Nancy Pelosi, mother and grandmother and by far the shrewdest and ablest Democratic politician of her time, indeed the most powerful woman to ever hold public office in America, believes she is that person. Perhaps she is right. We will soon get a chance to see. Once more, as in the maneuvering last winter over the shutdown of the government, it’s the Don and Nancy show. Last week, emerging from a meeting with her caucus and just prior to one with Trump himself, Pelosi accused him of a generalized “cover-up” of his administration’s malfeasance. Trump scuttled the meeting, but he was reportedly so apoplectic over Pelosi’s remark that he felt obliged to parade five witnesses in public to attest that he had not lost his temper in a bizarre display of personal inadequacy.

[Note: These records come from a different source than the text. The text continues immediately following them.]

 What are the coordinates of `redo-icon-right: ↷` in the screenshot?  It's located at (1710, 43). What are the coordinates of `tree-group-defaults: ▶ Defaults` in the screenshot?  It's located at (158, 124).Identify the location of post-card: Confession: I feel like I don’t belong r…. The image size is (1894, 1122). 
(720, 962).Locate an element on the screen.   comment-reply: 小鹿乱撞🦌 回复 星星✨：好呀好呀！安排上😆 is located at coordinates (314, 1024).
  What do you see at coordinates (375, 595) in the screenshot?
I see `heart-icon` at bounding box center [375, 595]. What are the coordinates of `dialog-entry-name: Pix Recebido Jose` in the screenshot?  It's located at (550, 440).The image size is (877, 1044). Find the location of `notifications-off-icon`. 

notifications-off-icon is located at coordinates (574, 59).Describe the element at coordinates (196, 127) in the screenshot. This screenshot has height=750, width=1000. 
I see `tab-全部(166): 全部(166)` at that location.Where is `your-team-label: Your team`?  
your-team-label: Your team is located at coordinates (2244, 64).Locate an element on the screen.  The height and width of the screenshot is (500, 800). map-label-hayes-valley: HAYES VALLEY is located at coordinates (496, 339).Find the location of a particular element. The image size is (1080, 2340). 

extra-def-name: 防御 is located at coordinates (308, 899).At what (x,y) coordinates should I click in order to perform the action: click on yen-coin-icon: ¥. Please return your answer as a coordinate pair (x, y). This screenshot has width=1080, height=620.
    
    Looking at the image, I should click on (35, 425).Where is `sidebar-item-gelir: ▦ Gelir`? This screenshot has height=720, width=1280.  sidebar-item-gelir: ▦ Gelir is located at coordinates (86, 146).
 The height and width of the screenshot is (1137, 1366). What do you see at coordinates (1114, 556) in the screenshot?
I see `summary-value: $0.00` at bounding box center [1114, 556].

The next day, Pelosi jabbed at Trump again, suggesting that he needed a crisis “intervention” by his family and that his cabinet consider invoking the Twenty-fifth Amendment to remove him from office. Again, Trump took the bait, dubbing Pelosi “Crazy Nancy.” But almost at once, he withdrew the epithet — much like a child who sees he has gone too far with his mother. Pelosi can’t do this every day. It might not work in the long run — or it might risk pushing Trump, quite literally, to the brink of a nuclear meltdown. But right now, it’s the one game in town.